▽
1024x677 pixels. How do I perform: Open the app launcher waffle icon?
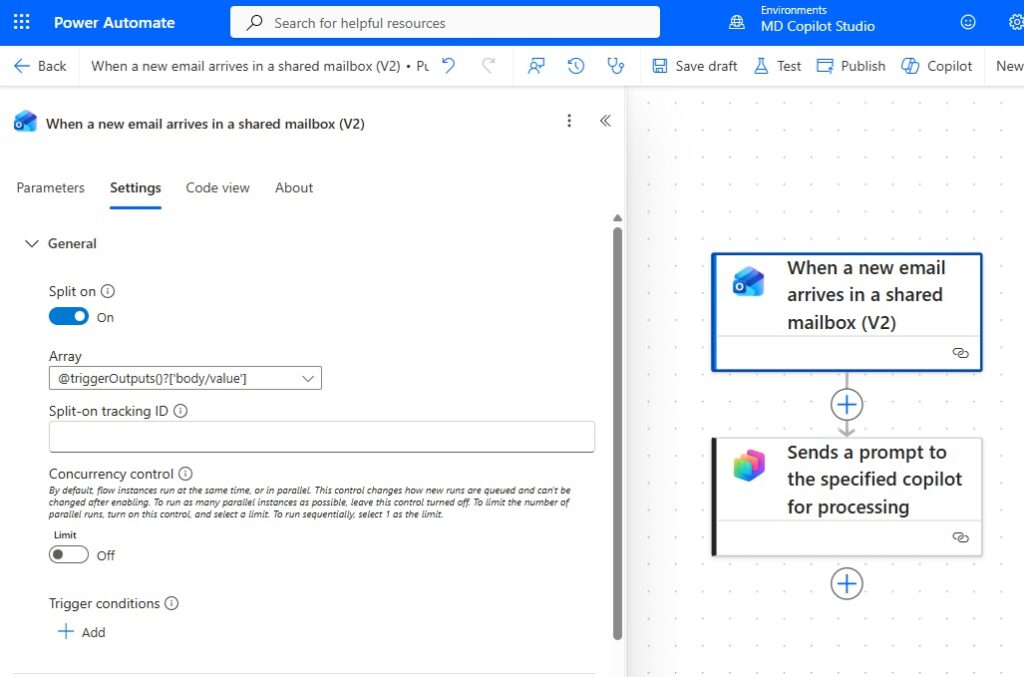[21, 22]

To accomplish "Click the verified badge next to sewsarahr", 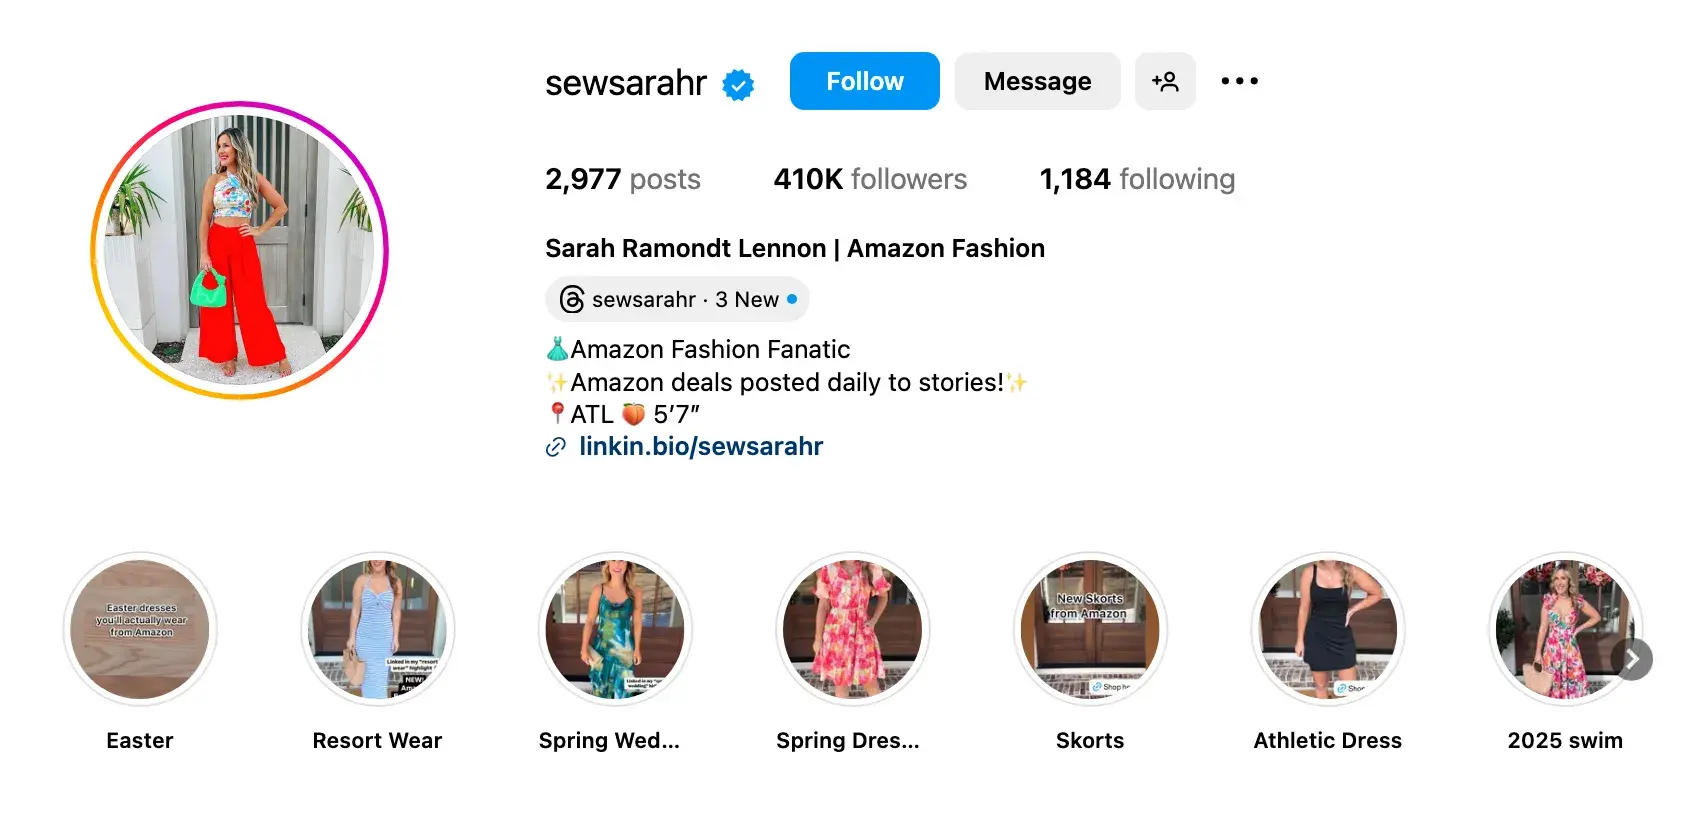I will pyautogui.click(x=737, y=84).
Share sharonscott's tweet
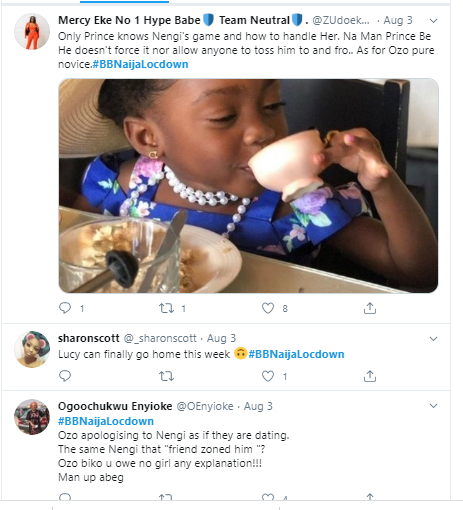Image resolution: width=463 pixels, height=510 pixels. [370, 376]
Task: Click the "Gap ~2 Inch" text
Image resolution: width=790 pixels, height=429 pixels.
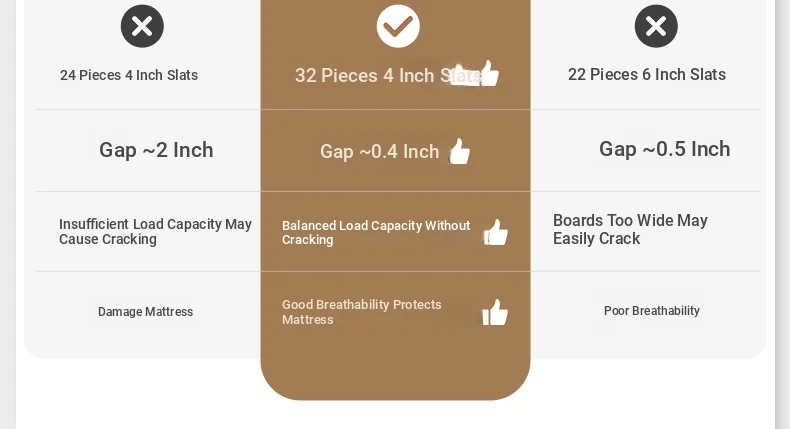Action: [x=156, y=150]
△
→ WHAT YOU SHOULD DO: Beginning with the line that contains "Image resolution: width=790", repeat every remaining line of the data exactly, the last line included, and omit pictures.

→ TASK RESULT:
Image resolution: width=790 pixels, height=429 pixels.
Action: [x=156, y=150]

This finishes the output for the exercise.